The two little Orange Pi boards are still alive and seem to be working fine. Maybe the display on one of them has a case of the “don’t touch it,” but the other one works. That said, it was always a bit of a hassle whenever I had to troubleshoot. You see, I was running them headless — which is a clever way of saying I had no monitor. If everything was working, I could log in remotely and do my finagling, but if the network went down… well, it became a process.

Months ago, I told myself: when my CNC computer breaks, I’m getting something better. Something I can troubleshoot easily, even without a network connection. The only reasonable solution would be to use a laptop to operate the machine — but that would require a sacrifice to the Dust God, and I’m not too keen on that sort of ritual.

However, a few months back, my mom gave me her old Chromebook.
“It doesn’t work,” she said.
I accepted her words as truth, stashed it in my toy pile, and figured one day I’d strip it for parts. The monitors can be useful after all, even if the rest is barely worth anything.

But yesterday, I decided to try powering it on. And what do you know? It worked.

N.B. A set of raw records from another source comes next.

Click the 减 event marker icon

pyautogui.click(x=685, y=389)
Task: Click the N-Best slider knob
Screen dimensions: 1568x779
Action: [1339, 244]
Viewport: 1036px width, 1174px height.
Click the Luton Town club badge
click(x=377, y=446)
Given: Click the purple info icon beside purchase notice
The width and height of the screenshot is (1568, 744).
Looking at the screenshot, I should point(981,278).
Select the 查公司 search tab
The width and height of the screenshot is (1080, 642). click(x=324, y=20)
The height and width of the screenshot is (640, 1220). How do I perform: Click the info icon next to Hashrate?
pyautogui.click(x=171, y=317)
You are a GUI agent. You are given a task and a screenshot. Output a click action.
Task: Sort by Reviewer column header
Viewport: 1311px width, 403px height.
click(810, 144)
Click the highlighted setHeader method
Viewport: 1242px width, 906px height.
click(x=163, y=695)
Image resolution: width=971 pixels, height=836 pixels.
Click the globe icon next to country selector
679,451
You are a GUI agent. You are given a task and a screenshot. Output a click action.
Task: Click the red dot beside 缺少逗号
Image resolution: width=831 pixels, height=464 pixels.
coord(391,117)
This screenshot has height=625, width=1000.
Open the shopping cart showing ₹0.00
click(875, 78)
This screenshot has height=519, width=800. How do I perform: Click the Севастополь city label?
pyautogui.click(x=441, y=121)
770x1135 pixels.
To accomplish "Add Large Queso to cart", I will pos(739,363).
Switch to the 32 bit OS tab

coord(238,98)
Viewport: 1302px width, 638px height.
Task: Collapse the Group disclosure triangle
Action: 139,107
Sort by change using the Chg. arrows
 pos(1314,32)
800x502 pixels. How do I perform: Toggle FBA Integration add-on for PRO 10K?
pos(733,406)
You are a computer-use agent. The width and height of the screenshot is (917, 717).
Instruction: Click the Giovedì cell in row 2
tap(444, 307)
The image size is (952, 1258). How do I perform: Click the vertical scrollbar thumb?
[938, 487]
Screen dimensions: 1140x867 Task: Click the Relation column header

It booted straight into ChromeOS — which I compare to having an ingrown toenail and then playing soccer — but it was working. I guess what my mother really meant was that it showed a message saying the device was no longer supported. Of course, a Chromebook that’s 12 years old is ancient by tech standards. But maybe, just maybe, this little device still has one job left in it. It barely needs a fan — the thing runs so cool because it’s so weak — so maybe it’ll survive in the shop with nothing more than a cloth over it for “the dust.”

Is it a perfect solution? Maybe not. But if I can squeeze another year out of this e-waste my mom was basically gifting me to butcher, I think I’ve won. And I win twice — I get to play with toys, flashing the BIOS, and installing an OS I’ve never tried before (GalliumOS), and I get my CNC back up and running. Not that I have any custom builds in the pipeline, but you never know.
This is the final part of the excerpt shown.